Central Table Playas
These temporary, seasonally flooded wetlands formed on loess-soil plateaus where the surrounding land is cut by drainage from streams and rivers. They receive their water from runoff, and most cover fewer than 5 acres. They are predominantly within the Central Loess Hills Biologically Unique Landscape.
Endangered whooping cranes visit during migration, and the wetlands also provide habitat for other migrating waterbirds.
Of the 6,300 historically documented Central Table playas, 3,470 remain and function at some capacity — either water stills ponds or water-loving plants grow there. In some locations, these wetlands have been modified, turned into concentration pits or drained by ditches. In others, terraces or diversions have been built, which has altered the hydrology of the watershed and reduced the amount of water entering the wetlands. In still others, because they are seasonal, they are farmed as conditions allow. Erosion from surrounding land can carry sediment into the wetlands, threatening those that remain.
Southwest Playas
The playa wetlands of southwest Nebraska are freshwater wetlands formed in clay-lined depressions on the landscape. They receive water from runoff, and most cover fewer than 5 acres. They are temporary, seasonally flooded wetlands, which dry early enough in the growing season to be farmed in most years.

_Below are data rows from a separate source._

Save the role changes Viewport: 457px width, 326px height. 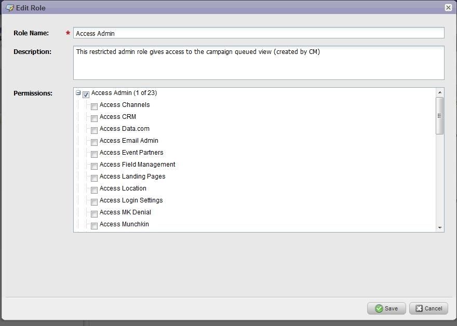(386, 308)
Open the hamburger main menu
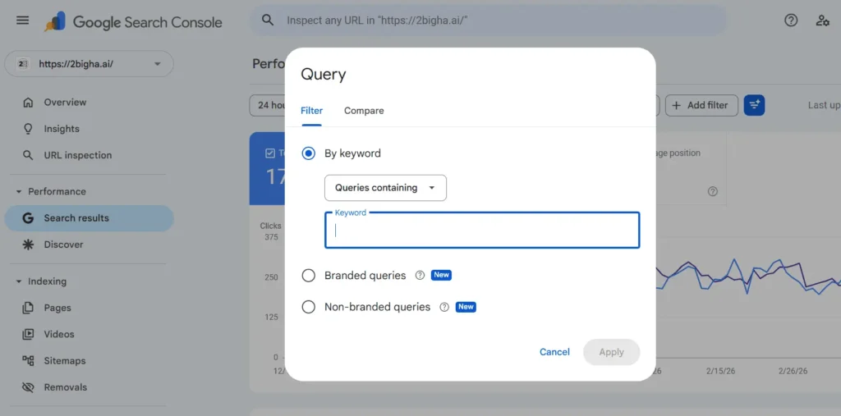Viewport: 841px width, 416px height. coord(22,21)
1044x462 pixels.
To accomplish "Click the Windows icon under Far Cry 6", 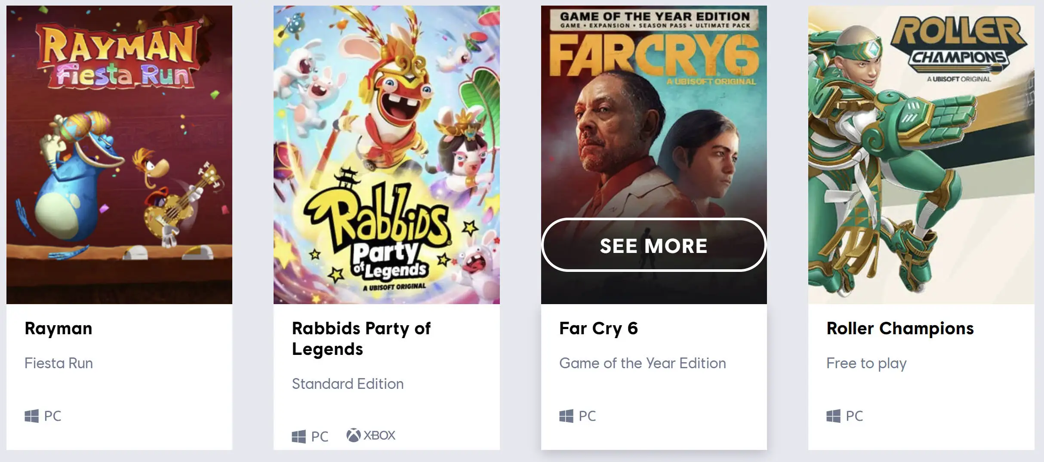I will coord(566,416).
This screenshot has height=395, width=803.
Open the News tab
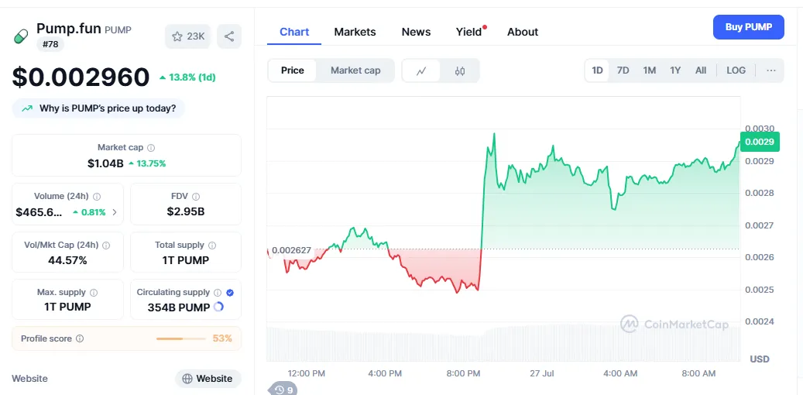(416, 32)
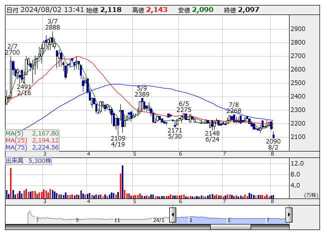Click the left range handle in the navigator
Image resolution: width=326 pixels, height=235 pixels.
click(173, 216)
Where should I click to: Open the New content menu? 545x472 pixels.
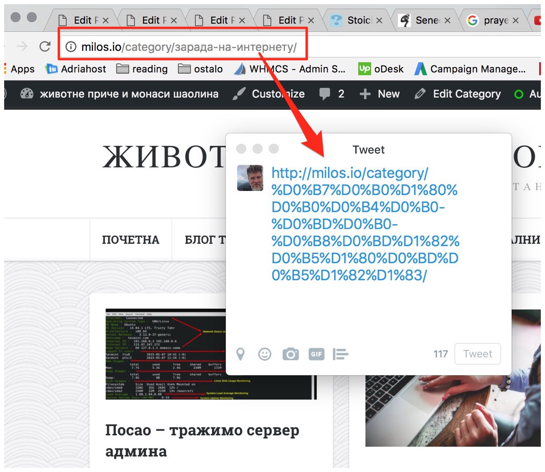[x=379, y=94]
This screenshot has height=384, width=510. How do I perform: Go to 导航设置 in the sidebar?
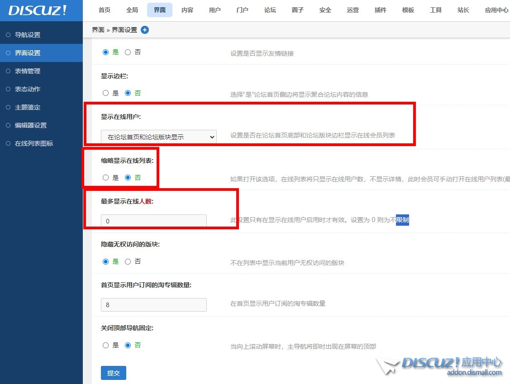(28, 35)
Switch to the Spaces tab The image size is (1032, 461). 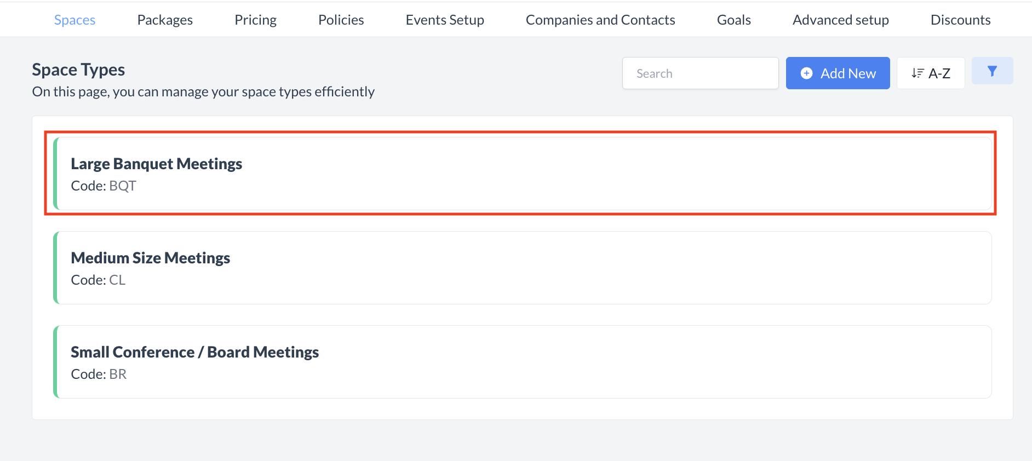[74, 20]
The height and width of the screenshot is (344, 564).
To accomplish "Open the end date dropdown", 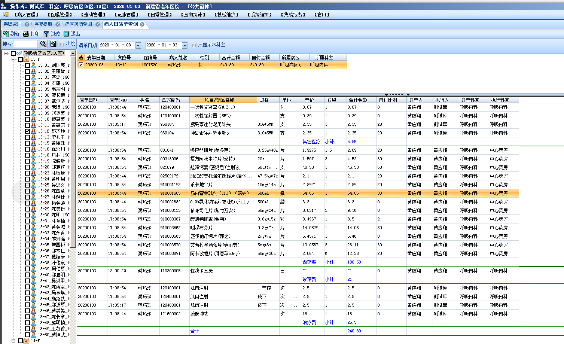I will [x=185, y=45].
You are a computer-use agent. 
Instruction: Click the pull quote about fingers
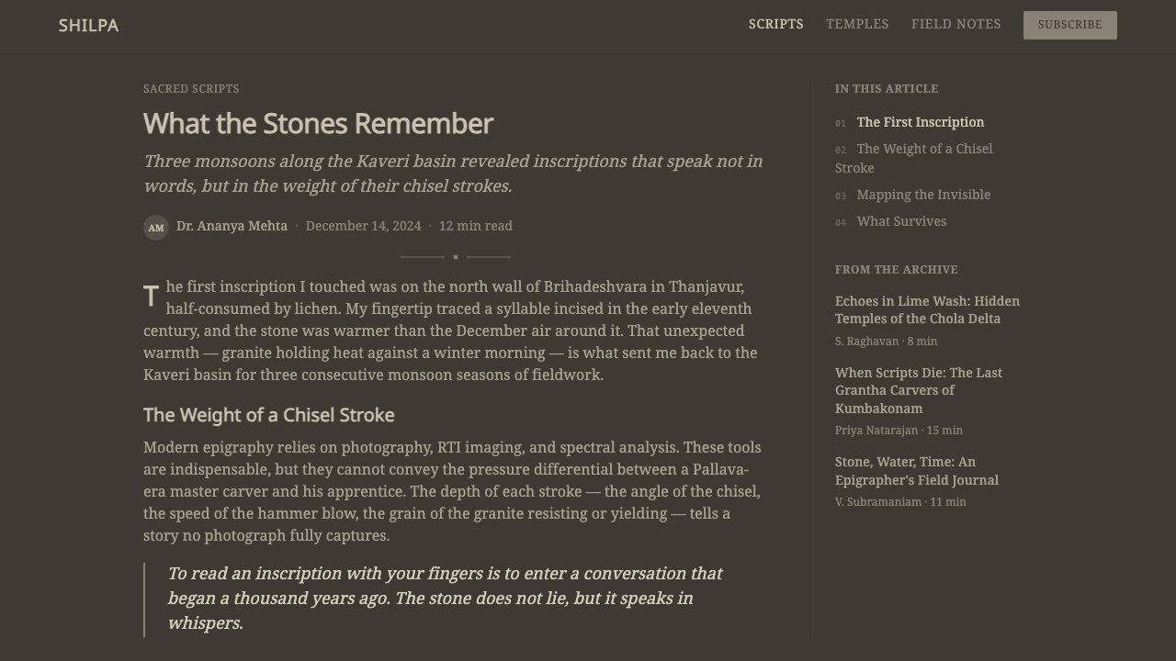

These wetlands provide important habitat for migrating waterfowl, shorebirds and ring-necked pheasants. They are especially important to wildlife in the dry High Plains region of the United States where wetlands often are scarce. The North American Waterfowl Management Plan lists portions of the Southwest Playa complex as an area of greatest continental significance to North American ducks, geese, and swans.
Because the area receives little rainfall each year, fewer of these wetlands have been drained than in other playa wetland complexes as most dry up naturally each year. However, in some locations, the installation of agricultural terraces has reduced the amount of water entering the wetlands, changing the hydrology of the watershed. At the same time, these terraces reduce the amount of eroded soil entering the wetlands — a good thing — as soil erosion and sediment deposition is the biggest threat to playa wetlands.
Todd Valley
The Todd Valley wetland complex is split into two regions. The southern region is in an ancient valley of the Platte River, partially filled with sand and fine, windblown loess soils. The region to the north is on an ancient floodplain terrace between the Platte River and Shell Creek and along Logan Creek.
The wetlands were formed in clay-lined depressions, are mostly freshwater, receive their water from runoff, and are seasonally and temporarily flooded.
Todd Valley wetlands provide benefits similar to the Rainwater Basin and support more than 26 waterfowl species, 24 shorebird species and 13 waterbird species.
Research suggests many of the wetlands here have been altered or eliminated by concentration pits, draining and road ditches, tile lines or agricultural drainage wells.